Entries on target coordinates
○ ○ ○ ○

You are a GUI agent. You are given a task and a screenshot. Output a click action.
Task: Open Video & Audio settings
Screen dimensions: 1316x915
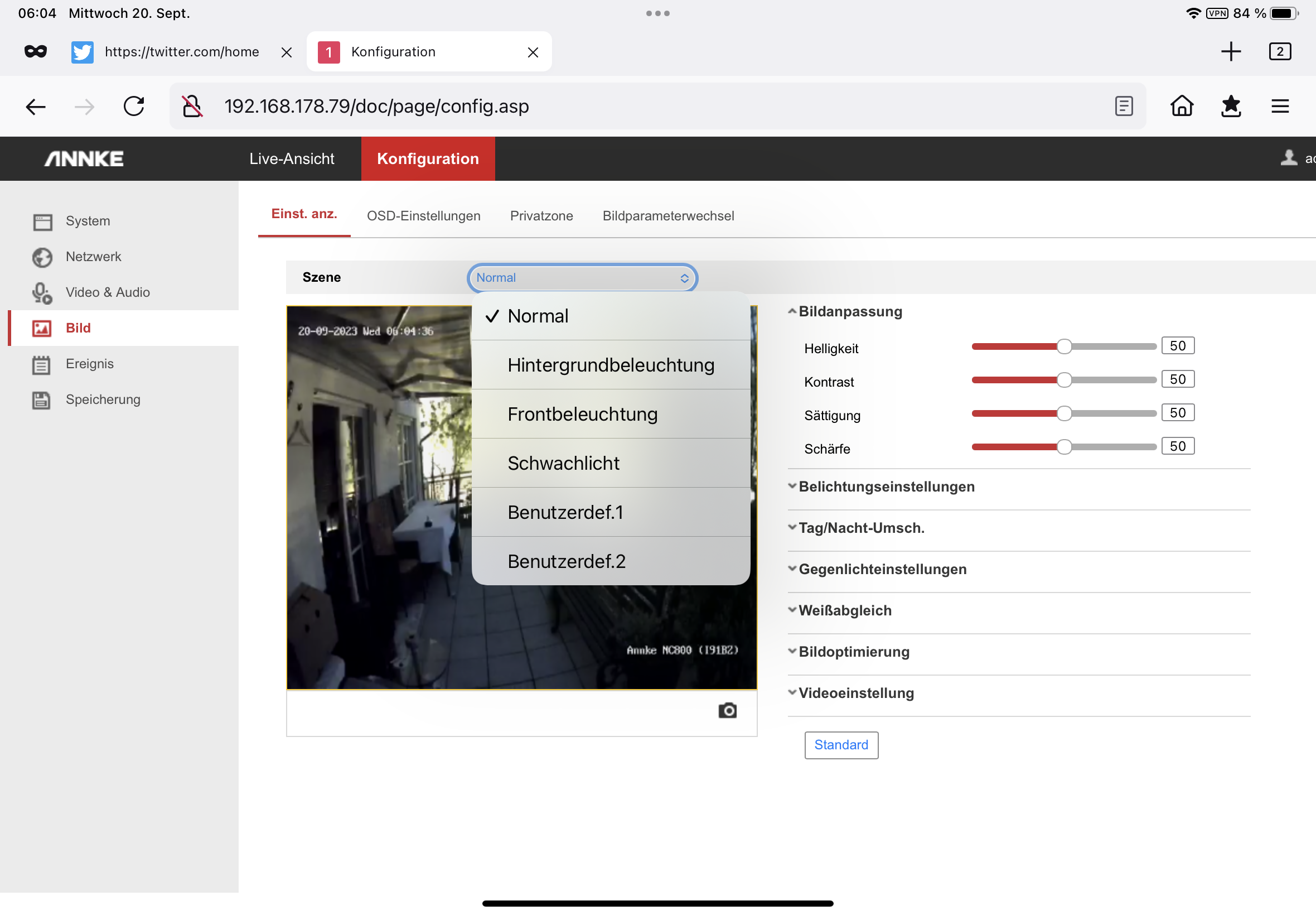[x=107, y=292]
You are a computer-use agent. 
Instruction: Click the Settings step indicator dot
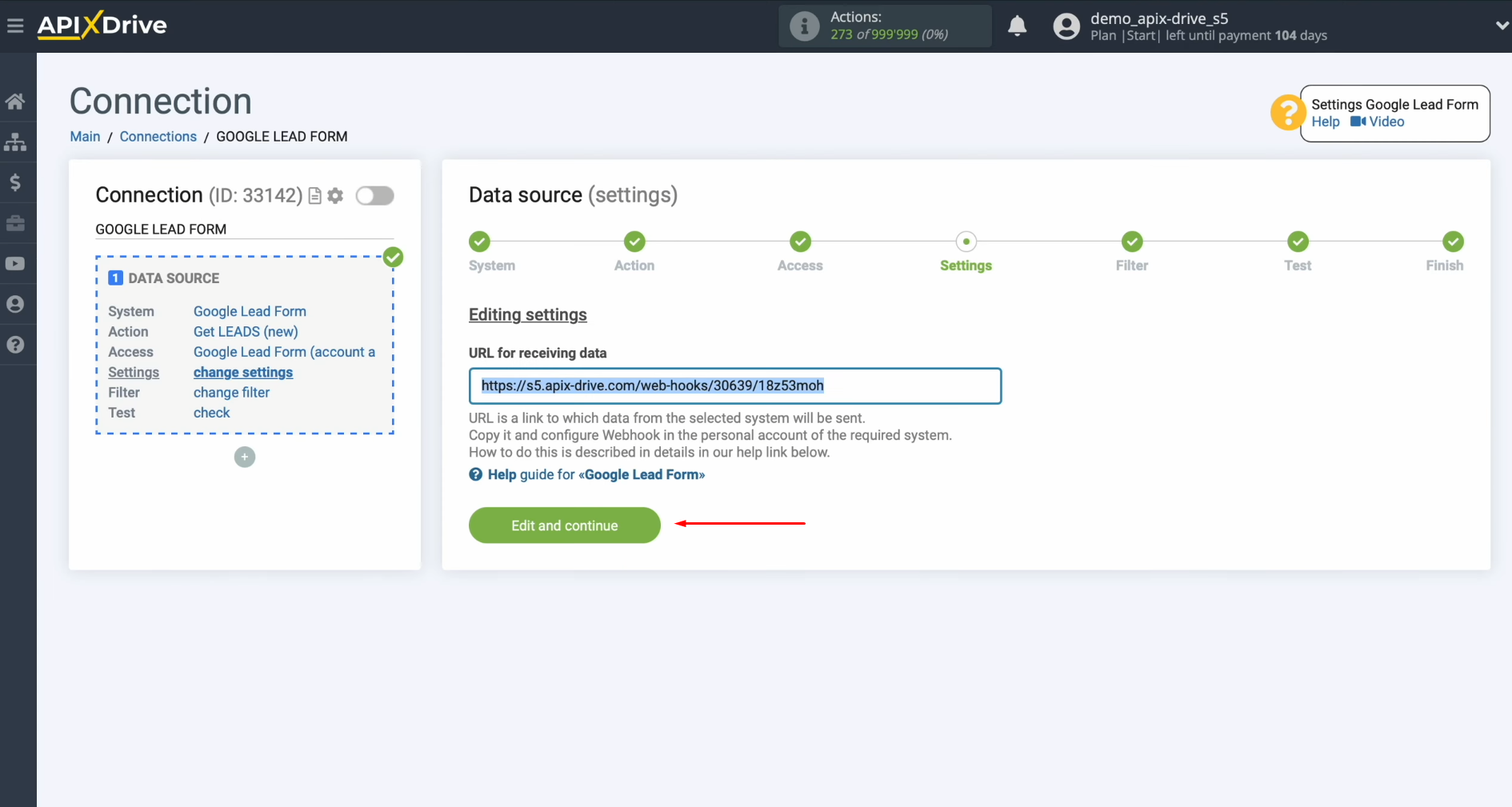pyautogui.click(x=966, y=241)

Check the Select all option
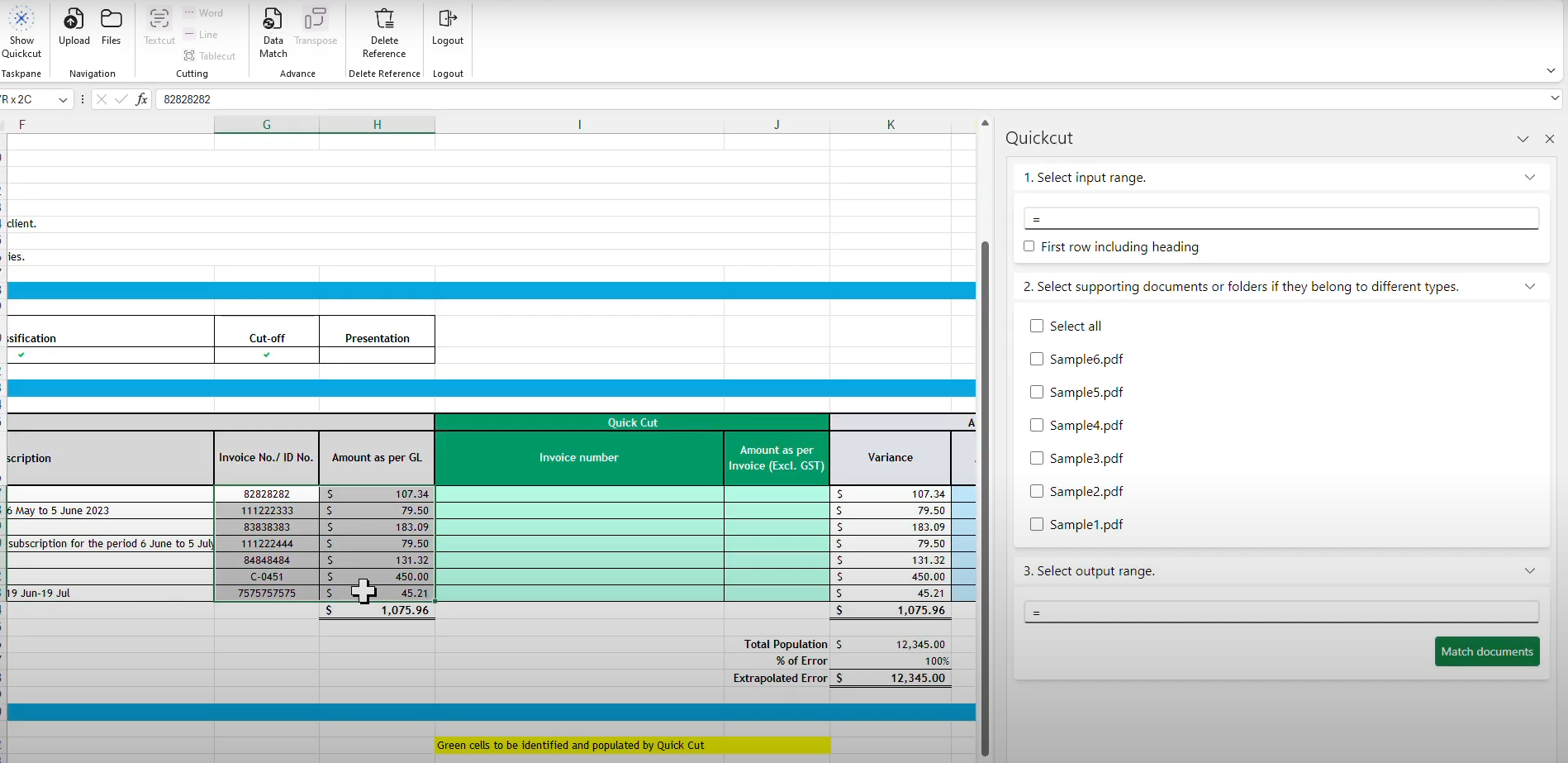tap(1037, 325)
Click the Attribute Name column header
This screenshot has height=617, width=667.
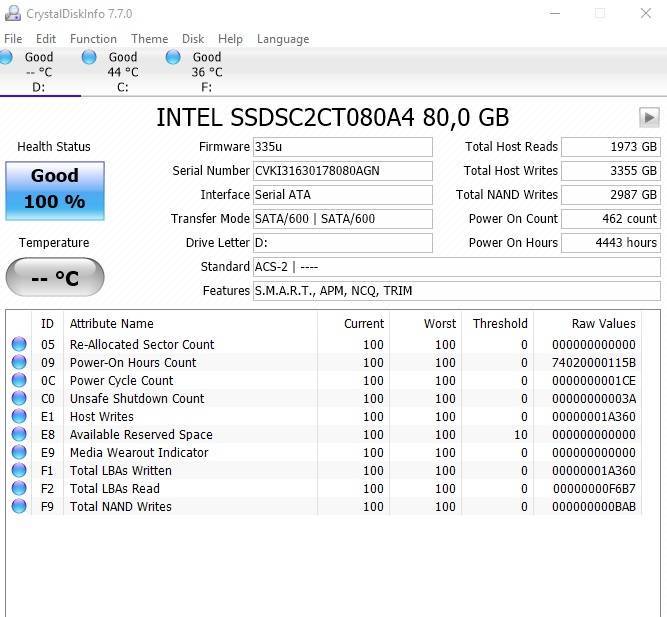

○ ○ ○ ○

**Written exercise:** Write out every item above in full, with 135 added to each coordinate value in the answers. Leave the pictures out.

**Task output:**
You are a GUI agent. You are given a task and a screenshot. Output a click action.
Task: Open Video & Audio settings
Screen dimensions: 1316x915
[x=242, y=427]
You are a computer-use agent. 
Instruction: Click the Settings step indicator dot
pyautogui.click(x=1101, y=376)

Check the Select all option
tap(1172, 460)
Click the Attribute Name column header
This screenshot has height=617, width=667.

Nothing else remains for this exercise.